The other reason for the variance in opinion about what constitutes value in this market is that, given how high most stocks are flying, it behooves virtually every fund manager to come up with some value-based justification for the shares he or she owns.

On some level, "all investing is value investing," said Brian Posner, manager of the Warburg Pincus Growth & Income fund.

Well, sure. Who, after all, would want to admit to buying value-less securities in this market?

Morningstar President Don Phillips put it a different way.
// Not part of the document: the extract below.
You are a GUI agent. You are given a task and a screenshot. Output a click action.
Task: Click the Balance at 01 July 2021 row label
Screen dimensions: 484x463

Because most money managers, and many investors, live in terrible fear of how this newly roaring U.S. bull market in stocks will end, the constant talk about value hunting today is managers' response to an industrywide question that is more than rhetorical: "How do we behave in a market which we know is not going to go on forever?"

Buy "value," of course--and hope your definition of it rings true.


For Putnam's King, finding real value in this market amounts to locating stocks that promise "cheapness and change," he told conference attendees, who included many financial planners and other investment advisors.

Rather than buy low-valuation stocks for their own sake, King wants "cheap stocks with a high probability of successful change."

One major stock sector that fits that definition, he said, is the railroad industry, including such names as CSX Corp. ($54.75 on Monday, New York Stock Exchange), Union Pacific Corp. ($69.625, NYSE) and Norfolk Southern Corp. ($100.50, NYSE).

The stocks' price-to-earnings ratios are well below the market average P/E (now about 22, using the Standard & Poor's 500-stock index), yet the industry continues to undergo consolidation (i.e., change), and deals are occurring at prices that indicate the businesses have substantially more long-term "franchise value" than the market credits to them, King said.

Assets of Conrail Corp., for example, were recently split between CSX and Norfolk Southern, and Conrail's final takeout price in the deal was $115 a share--more than double its low price last year.

"I'm really not sure why Warren Buffett types aren't all over" the railroad stocks, King said.

Similarly, he believes that Pharmacia & Upjohn ($34.375, NYSE), a dismal performer among major drug firms, has limited time left either to fix itself or be grabbed by a bigger company in the industry at some premium to its current depressed share price.

"The pharmaceutical industry has been very successful [overall], but the one company that hasn't been is Pharmacia & Upjohn," King said. This is a case, he said, where he expects "cheapness to create change" by luring buyers to Pharmacia & Upjohn's franchise assets if the stock stays down.


If price-to-earnings is your only criteria, one stock sector that continues to look at least nominally cheap is the financial services business, including many banks and mortgage companies.

On one Morningstar panel, veteran bank stock investor James Schmidt, who manages the John Hancock Regional Bank stock fund, insisted that although regional bank stocks are in many cases trading at record highs after spectacular gains over the last two years, "even assuming no [additional] merger activity, the banks still are cheap."